Write out each line of the entries below that holds the word "Stamp".

── The records

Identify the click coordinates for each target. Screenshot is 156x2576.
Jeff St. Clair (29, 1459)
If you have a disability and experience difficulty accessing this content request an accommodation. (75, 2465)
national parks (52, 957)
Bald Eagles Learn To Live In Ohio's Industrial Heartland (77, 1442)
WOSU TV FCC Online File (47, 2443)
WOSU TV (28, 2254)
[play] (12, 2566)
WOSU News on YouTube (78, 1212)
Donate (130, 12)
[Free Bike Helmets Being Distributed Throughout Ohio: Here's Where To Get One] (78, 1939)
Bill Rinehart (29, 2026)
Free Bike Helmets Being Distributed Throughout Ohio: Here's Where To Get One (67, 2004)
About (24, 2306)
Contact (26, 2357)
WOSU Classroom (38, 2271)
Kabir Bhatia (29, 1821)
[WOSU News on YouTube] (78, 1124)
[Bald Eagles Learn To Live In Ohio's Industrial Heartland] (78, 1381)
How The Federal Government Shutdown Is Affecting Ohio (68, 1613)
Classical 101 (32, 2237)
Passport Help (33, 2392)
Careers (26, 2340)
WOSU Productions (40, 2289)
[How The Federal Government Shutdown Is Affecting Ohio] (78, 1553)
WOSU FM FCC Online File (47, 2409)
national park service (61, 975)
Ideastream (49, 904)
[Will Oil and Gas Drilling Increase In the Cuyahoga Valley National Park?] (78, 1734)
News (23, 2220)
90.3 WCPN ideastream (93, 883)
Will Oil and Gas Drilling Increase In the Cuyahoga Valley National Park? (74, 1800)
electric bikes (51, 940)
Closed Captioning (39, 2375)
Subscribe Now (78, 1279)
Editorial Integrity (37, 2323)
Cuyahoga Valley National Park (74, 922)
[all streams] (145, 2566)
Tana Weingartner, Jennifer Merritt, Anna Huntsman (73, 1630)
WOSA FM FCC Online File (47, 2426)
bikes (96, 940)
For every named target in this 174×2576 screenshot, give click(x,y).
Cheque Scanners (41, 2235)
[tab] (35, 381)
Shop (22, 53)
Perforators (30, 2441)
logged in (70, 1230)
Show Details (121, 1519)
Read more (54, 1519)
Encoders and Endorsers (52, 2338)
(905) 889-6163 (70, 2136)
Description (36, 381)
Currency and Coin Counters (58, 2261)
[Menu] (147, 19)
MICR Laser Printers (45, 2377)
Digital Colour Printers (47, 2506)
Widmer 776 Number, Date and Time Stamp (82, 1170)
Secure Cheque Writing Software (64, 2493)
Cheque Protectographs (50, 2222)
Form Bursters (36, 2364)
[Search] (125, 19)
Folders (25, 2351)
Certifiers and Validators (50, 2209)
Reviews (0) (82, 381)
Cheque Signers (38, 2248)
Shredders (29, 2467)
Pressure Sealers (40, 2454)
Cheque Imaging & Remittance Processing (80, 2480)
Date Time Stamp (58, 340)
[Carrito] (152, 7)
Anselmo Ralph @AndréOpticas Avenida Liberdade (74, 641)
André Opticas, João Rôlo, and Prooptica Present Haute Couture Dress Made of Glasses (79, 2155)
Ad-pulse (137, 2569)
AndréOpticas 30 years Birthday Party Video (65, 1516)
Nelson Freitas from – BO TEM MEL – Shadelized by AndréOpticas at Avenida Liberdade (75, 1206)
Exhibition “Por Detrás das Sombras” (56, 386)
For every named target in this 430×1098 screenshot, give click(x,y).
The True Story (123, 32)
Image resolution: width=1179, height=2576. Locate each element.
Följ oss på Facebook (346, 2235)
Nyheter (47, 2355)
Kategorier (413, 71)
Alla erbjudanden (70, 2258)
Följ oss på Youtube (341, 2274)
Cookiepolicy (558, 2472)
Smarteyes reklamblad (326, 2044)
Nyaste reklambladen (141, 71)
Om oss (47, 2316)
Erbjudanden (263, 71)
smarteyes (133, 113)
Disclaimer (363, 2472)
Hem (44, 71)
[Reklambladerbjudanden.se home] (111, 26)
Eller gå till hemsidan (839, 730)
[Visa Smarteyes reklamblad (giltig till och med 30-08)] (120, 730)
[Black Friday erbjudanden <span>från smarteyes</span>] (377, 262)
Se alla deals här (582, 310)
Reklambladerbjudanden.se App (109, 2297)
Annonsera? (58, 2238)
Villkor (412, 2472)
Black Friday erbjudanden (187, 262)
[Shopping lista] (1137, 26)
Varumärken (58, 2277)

────

Worked solution:
Widmer 776 Number, Date and Time Stamp (82, 1170)
Date Time Stamp (58, 340)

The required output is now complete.